* BEGIN Extract provided *
A multi-day trial took place on October 31, 2023; November 1, 2023; January 12, 2024; April 3, 2024, and April 5, 2024, before a second trial judge. Relevant to this appeal, evidence was adduced the parties moved five times to accommodate Husband's lucrative career. Wife obtained a real estate license but primarily stayed at home until the children became school age when she began working as a teacher.
The court entered judgment on April 23, 2024, and later amended it on September 5, 2024. The amended judgment set aside separate property; divided marital property (to include the family home) and debts; ordered Husband to pay Wife monthly maintenance of $4,322, and awarded Wife a portion of her attorney fees.
Discussion
Husband asserts trial court error in entering judgment without complete findings of fact and conclusions of law as he requested; failing to take judicial notice of its own PDL record; valuing the marital residence at $965,033; and in calculating his maintenance obligation.
Point One –Findings of Fact and Conclusions of Law
In his first point, Husband alleges the trial court erred in entering its judgment without including findings of fact and conclusions of law as he requested because Rule 73.01(c)2 mandates a court to include findings on controverted material fact issues specified by a party if timely requested. Husband argues that without such findings, this court cannot conduct a meaningful appellate review.
Standard of Review
When reviewing a decision from a court-tried case, we affirm the judgment of the trial court unless one of the following circumstances exist: (1) no substantial evidence supports the judgment; (2) the judgment is against the weight of the evidence; (3) the judgment erroneously declares the law; or (4) the judgment erroneously applies the law. Murphy v. Carron, 536 S.W.2d 30, 32 (Mo. banc 1976).3
Analysis
On November 30, 2022, Husband filed his request for findings and conclusions pursuant to Rule 73.01(c), requesting a statement of the grounds for the court's decision concerning child custody and visitation, property division, maintenance, attorney fees and costs. Additionally, he requested findings concerning controverted material fact issues which included many specific questions about these issues. The same day Wife filed her own request seeking answers to fifty-four separate questions.
Rule 73.01(c) provides the court “shall render the judgment it thinks proper under the law and the evidence. If a party so requests, the court shall dictate to the court reporter or prepare and file a brief opinion containing a statement of the grounds for its decision and the method of deciding any damage awarded.” Further, “[t]he court may, or if requested by a party shall, include in the opinion findings on the controverted material fact issues specified by the party. Any request for an opinion or findings of fact shall be made on the record before the introduction of evidence at trial or at such later time as the court may allow.” Rule 73.01(c). Finally, the rule adds, “[a]ll fact issues upon which no specific findings are made shall be considered as having been found in accordance with the result reached.” Id.
These provisions are “mandatory where a party properly requests findings of specific fact issues.” Valentine v. Valentine, 400 S.W.3d 14, 20 (Mo. App. E.D. 2013) (citing Lattier v. Lattier, 857 S.W.2d 548, 549 (Mo. App. E.D. 1993)). However, a court's failure to make such findings “mandates reversal only when the trial court's failure to issue requested findings materially interferes with appellate review.” Id. If the record supports the judgment or if the court makes findings that substantially comply with a party's requests, the appellate court will affirm. Id. (citing Cohen v. Cohen, 178 S.W.3d 656, 662 (Mo. App. W.D. 2005)).
* END Extract provided *
* BEGIN Rows *
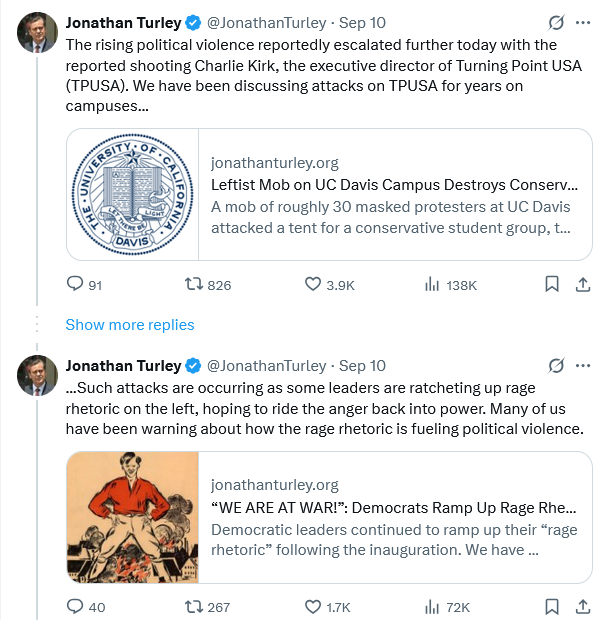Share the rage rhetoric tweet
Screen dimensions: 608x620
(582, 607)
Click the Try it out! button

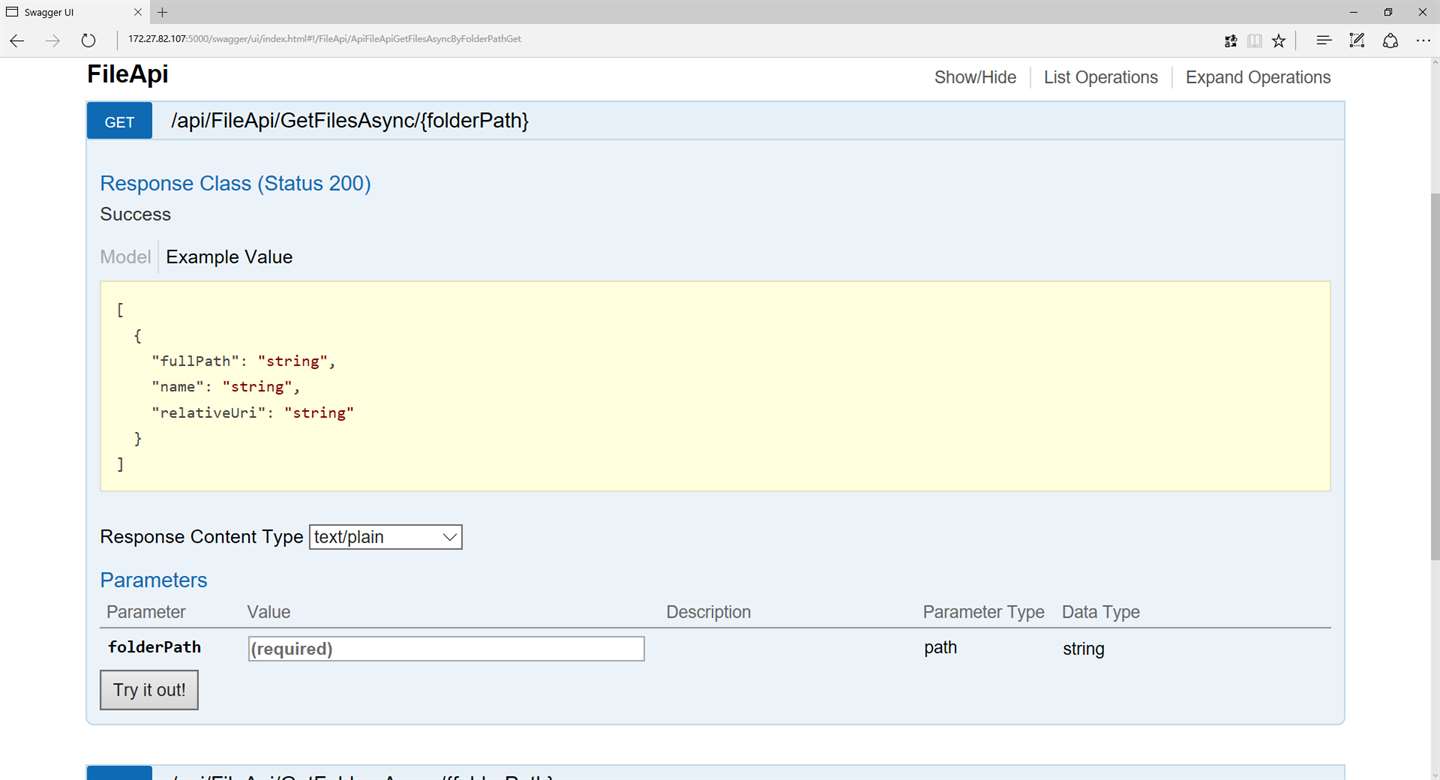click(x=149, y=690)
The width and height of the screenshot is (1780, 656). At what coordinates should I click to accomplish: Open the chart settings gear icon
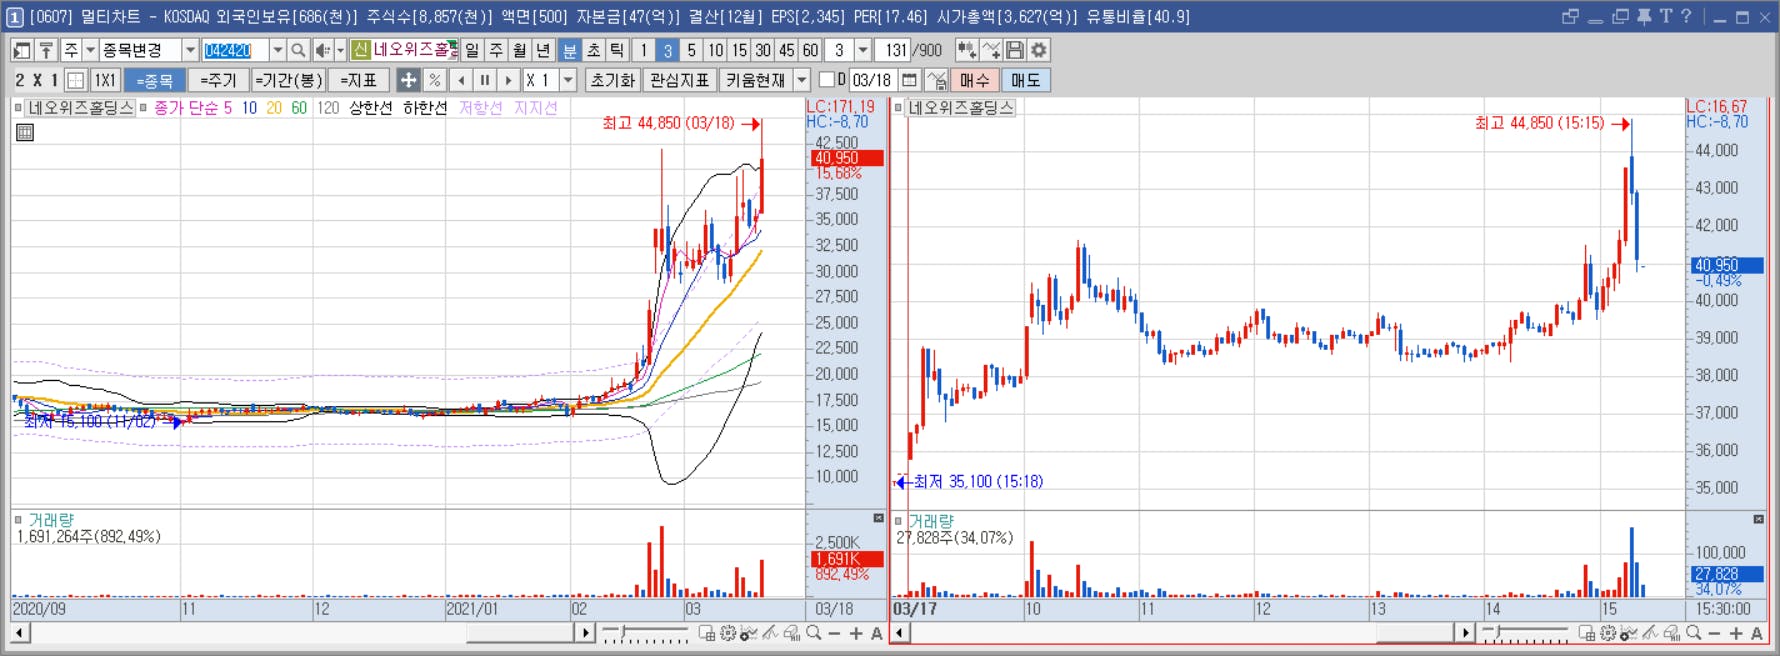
* END Rows *
Stated task: Pick up the court opinion on the divorce appeal after its last sentence and continue it. The records have nothing to do with this.

Answer for the task:
In Plager v. Plager, the judgment was “not exemplary,” but was sufficient for appellate review to find any Rule 73.01 errors were not grounds for reversal. 426 S.W.3d 689, 693 (Mo. App. E.D. 2014). Here, the judgment is indeed “exemplary” and demonstrates careful consideration of the facts and law. Without relying on proposed judgments from the parties, the judge wrote his own findings and conclusions addressing the controverted issues of child custody, division of property and debts, maintenance, child support, attorney fees to include those of the guardian ad litem and court costs. The judgment more than substantially complies with Rule 73.01(c) and certainly addresses the material issues. Such a thorough and thoughtful judgment actually drafted by the trial judge supports rather than interferes with appellate review. As a result, the trial court did not misapply Rule 73.01(c) in entering its judgment. Point one is denied.
Point Two – Judicial Notice of Record
In his second point, Husband alleges the trial court erred in failing to take judicial notice of its record in the present proceeding because it is well-established a court can take judicial notice of its entire record in the proceeding before it. Husband claims the court's failure to do so resulted in prejudice because he was denied relief previously awarded to him in the same proceeding.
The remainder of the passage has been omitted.